Saved entries
--- --- ---

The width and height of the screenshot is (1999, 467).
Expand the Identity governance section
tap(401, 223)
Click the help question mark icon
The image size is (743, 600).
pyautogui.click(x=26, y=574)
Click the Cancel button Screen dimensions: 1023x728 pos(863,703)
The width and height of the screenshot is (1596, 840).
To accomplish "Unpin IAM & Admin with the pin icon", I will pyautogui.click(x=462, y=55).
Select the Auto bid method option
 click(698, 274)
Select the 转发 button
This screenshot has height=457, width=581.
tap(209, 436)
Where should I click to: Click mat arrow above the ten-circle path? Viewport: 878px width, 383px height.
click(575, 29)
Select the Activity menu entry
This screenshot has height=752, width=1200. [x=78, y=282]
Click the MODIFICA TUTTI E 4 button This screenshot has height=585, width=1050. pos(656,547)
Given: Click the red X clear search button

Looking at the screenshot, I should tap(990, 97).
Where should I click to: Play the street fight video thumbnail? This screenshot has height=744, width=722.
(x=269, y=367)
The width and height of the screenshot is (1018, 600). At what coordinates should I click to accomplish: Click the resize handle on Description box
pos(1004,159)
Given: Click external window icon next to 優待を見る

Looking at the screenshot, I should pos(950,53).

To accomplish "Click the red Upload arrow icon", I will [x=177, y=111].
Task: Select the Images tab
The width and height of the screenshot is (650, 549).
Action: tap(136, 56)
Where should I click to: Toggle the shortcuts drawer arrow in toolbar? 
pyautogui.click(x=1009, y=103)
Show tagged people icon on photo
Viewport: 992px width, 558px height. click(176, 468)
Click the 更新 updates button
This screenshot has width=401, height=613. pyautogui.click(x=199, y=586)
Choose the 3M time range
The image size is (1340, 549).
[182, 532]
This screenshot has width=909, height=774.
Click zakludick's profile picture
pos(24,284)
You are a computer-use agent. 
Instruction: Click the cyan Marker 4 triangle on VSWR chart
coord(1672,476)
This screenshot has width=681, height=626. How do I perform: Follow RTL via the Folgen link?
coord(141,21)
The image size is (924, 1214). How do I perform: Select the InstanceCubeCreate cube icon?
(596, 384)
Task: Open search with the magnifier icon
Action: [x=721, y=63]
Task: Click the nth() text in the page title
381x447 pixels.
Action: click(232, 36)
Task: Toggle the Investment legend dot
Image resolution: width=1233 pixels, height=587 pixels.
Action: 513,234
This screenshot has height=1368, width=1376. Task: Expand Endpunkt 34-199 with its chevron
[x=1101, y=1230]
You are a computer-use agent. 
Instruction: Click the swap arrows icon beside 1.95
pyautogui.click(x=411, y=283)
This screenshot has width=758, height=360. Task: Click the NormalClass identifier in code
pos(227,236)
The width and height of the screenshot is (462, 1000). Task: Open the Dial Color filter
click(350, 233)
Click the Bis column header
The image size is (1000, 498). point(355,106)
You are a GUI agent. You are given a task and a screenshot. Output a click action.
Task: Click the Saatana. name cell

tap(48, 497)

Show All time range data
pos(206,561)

--- --- ---

• **Activity**
Scan the entries above for lines with "will" in them, then report how many there are as a plain number.

• **Answer box**
2